Input data
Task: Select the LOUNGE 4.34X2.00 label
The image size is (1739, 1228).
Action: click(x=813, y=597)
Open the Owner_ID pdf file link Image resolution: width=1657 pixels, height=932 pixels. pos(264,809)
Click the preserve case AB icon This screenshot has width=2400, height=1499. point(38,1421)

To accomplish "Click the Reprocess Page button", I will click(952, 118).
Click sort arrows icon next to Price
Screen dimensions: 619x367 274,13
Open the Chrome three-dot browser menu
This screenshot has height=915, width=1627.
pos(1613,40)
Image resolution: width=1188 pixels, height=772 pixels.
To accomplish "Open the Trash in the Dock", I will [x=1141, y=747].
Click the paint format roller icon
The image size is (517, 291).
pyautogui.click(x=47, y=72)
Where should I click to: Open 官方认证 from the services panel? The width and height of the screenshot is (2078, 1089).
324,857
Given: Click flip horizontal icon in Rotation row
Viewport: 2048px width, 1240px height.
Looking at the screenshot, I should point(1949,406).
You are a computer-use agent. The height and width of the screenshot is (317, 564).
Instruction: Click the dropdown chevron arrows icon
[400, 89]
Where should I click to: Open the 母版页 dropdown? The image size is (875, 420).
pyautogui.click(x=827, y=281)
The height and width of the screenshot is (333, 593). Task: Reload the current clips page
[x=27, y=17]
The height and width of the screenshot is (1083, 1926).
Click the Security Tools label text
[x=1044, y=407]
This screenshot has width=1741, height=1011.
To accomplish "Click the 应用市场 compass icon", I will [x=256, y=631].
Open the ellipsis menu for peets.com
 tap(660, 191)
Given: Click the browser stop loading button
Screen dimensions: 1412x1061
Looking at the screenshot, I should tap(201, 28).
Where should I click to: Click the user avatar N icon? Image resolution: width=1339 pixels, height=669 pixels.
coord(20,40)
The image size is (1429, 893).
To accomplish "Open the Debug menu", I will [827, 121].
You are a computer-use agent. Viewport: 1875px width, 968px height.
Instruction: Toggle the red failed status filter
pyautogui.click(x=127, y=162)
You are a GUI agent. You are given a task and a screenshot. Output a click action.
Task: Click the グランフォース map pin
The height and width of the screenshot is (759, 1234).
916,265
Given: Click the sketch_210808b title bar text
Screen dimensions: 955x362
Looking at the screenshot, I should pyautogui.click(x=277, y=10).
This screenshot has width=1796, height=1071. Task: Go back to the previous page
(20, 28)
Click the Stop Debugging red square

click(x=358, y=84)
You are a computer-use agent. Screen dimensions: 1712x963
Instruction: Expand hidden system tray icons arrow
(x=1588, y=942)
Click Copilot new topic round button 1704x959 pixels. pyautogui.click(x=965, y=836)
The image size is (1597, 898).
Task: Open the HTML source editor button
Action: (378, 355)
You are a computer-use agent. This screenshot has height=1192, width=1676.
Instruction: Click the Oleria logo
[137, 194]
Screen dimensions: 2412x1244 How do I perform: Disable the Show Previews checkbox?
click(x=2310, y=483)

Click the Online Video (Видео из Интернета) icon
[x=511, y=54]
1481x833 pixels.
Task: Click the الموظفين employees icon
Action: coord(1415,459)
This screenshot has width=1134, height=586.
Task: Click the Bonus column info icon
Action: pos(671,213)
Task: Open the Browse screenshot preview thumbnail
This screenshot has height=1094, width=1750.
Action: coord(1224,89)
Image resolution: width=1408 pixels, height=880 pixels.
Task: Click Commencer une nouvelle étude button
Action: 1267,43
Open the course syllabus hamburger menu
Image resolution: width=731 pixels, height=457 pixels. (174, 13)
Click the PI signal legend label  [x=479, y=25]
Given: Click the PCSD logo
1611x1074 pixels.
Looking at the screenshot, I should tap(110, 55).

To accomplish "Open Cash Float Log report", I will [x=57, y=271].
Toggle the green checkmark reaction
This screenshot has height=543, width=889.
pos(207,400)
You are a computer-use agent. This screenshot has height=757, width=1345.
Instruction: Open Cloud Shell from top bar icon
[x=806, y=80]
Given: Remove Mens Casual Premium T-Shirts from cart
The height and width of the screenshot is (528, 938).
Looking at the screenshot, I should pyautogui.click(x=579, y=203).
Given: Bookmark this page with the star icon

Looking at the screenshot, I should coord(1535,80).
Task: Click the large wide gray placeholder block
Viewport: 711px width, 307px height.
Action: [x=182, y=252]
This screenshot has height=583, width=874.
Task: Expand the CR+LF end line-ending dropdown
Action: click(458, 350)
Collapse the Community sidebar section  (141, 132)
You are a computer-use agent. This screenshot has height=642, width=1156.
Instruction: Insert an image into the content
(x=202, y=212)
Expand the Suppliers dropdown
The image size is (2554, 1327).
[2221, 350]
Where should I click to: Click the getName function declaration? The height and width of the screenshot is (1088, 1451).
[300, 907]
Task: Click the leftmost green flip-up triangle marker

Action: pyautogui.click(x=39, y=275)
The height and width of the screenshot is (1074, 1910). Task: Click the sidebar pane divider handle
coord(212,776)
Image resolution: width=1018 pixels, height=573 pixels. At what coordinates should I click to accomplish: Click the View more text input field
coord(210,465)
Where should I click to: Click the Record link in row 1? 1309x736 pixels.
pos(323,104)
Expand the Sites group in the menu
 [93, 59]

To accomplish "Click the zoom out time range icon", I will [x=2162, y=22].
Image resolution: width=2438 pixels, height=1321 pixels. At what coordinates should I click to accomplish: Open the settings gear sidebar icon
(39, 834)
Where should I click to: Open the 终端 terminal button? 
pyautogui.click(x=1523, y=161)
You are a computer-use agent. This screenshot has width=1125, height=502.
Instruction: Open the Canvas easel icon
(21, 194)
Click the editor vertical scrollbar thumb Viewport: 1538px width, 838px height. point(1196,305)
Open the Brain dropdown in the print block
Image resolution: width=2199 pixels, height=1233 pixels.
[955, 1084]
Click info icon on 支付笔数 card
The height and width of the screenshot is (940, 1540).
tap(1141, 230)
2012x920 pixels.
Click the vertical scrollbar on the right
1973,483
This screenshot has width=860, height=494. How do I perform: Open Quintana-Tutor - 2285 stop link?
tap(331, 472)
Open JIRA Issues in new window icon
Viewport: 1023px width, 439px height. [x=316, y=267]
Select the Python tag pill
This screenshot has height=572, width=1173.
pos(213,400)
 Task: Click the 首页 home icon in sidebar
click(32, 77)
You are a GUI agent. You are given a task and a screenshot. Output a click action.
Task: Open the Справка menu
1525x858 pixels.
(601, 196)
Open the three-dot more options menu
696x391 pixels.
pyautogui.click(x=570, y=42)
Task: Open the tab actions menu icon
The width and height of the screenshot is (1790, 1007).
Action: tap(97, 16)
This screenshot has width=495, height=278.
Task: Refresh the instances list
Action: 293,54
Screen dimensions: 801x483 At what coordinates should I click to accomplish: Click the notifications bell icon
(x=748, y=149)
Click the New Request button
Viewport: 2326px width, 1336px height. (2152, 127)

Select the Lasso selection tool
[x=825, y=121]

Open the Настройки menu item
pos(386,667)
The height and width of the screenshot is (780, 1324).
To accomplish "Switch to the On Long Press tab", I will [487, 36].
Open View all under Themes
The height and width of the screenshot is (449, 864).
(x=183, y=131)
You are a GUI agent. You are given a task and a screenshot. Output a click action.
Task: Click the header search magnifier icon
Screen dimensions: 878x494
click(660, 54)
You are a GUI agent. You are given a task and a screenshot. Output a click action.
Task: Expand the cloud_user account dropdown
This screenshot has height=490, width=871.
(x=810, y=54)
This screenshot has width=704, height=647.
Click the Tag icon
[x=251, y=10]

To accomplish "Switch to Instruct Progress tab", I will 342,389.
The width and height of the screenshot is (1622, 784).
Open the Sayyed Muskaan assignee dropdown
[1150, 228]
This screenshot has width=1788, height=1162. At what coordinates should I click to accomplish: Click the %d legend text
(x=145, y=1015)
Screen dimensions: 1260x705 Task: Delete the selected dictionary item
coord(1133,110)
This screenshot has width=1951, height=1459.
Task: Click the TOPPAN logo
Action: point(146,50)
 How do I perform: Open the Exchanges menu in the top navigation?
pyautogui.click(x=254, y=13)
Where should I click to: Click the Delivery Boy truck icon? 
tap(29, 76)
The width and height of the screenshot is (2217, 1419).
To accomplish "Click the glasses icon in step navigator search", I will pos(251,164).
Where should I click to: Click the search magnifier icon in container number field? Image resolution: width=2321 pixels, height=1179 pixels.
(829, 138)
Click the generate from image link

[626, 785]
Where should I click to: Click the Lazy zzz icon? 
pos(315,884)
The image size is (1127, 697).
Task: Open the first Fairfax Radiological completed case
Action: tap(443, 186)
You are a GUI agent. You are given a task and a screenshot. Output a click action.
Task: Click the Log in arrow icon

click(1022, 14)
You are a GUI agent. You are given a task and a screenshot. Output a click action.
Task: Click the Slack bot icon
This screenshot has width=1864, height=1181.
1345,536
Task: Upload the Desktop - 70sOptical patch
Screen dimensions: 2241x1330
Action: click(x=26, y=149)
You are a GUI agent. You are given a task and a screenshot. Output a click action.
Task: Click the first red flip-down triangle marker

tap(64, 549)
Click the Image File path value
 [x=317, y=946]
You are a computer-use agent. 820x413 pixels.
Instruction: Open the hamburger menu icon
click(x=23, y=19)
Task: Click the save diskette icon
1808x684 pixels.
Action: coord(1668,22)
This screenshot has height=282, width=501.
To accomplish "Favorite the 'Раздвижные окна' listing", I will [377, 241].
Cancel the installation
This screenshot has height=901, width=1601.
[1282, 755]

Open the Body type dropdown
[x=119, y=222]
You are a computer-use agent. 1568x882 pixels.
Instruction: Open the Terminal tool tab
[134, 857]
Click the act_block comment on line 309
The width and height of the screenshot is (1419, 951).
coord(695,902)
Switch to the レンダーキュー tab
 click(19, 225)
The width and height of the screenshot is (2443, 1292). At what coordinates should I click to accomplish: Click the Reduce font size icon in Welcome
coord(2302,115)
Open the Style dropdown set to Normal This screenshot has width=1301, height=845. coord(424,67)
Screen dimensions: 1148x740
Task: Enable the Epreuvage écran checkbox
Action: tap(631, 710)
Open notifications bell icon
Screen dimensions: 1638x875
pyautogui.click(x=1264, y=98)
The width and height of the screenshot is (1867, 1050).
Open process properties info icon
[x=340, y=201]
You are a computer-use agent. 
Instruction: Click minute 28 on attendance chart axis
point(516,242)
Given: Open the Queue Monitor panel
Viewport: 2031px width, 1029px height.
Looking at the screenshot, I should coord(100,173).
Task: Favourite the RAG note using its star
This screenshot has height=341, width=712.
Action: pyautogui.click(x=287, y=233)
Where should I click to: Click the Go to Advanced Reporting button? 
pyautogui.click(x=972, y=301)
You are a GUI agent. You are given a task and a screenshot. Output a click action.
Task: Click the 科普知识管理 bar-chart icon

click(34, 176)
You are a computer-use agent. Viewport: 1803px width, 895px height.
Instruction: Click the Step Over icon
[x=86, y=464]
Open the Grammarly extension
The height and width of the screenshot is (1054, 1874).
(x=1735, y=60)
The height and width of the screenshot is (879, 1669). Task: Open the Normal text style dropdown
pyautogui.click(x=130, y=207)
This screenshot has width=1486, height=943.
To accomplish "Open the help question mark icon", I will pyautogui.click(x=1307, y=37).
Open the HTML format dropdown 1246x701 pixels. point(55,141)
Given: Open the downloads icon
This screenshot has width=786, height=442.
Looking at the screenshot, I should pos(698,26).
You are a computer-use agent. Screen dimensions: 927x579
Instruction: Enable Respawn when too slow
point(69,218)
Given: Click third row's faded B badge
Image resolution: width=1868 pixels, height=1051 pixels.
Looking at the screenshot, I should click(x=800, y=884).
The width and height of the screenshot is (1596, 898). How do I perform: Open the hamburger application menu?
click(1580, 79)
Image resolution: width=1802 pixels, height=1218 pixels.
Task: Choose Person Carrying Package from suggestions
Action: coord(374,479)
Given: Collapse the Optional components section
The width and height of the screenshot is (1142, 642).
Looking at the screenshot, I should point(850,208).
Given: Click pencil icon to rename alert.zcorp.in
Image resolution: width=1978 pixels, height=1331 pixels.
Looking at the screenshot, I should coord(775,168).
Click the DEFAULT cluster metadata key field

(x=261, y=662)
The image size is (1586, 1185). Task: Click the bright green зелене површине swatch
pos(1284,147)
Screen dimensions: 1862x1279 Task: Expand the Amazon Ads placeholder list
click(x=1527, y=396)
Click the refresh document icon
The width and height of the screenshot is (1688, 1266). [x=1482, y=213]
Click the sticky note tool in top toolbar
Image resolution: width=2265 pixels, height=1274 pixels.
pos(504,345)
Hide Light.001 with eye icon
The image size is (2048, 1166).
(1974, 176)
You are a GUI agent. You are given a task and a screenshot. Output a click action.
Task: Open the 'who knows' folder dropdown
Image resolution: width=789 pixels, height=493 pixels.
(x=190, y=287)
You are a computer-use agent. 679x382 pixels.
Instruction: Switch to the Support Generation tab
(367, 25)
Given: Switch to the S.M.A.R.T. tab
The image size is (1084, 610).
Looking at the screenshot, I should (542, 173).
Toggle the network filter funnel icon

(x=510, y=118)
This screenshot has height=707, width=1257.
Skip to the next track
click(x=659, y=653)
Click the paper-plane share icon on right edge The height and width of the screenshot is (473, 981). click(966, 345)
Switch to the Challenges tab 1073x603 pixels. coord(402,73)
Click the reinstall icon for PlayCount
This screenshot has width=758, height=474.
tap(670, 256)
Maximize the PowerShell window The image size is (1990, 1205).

Work request
Repeat, character for character, the lines of the material above from the line with "Select the Python tag pill" through the line with "Open View all under Themes".

Solution to this exercise
Select the Python tag pill
This screenshot has height=572, width=1173.
pos(213,400)
 Task: Click the 首页 home icon in sidebar
click(32, 77)
You are a GUI agent. You are given a task and a screenshot. Output a click action.
Task: Open the Справка menu
1525x858 pixels.
(601, 196)
Open the three-dot more options menu
696x391 pixels.
pyautogui.click(x=570, y=42)
Task: Open the tab actions menu icon
The width and height of the screenshot is (1790, 1007).
Action: tap(97, 16)
This screenshot has width=495, height=278.
Task: Refresh the instances list
Action: 293,54
Screen dimensions: 801x483 At what coordinates should I click to accomplish: Click the notifications bell icon
(x=748, y=149)
Click the New Request button
Viewport: 2326px width, 1336px height. (2152, 127)

Select the Lasso selection tool
[x=825, y=121]

Open the Настройки menu item
pos(386,667)
The height and width of the screenshot is (780, 1324).
To accomplish "Switch to the On Long Press tab", I will [487, 36].
Open View all under Themes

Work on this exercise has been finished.